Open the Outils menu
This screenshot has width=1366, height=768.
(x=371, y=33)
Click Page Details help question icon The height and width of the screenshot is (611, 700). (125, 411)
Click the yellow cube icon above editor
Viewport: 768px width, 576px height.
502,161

• • • •

## How to complete this task
All lines from the one that holds "This screenshot has width=1366, height=768." through the end of the material, both ends included, should be restated exactly.

## Response box
This screenshot has width=1366, height=768.
(x=371, y=33)
Click Page Details help question icon The height and width of the screenshot is (611, 700). (125, 411)
Click the yellow cube icon above editor
Viewport: 768px width, 576px height.
502,161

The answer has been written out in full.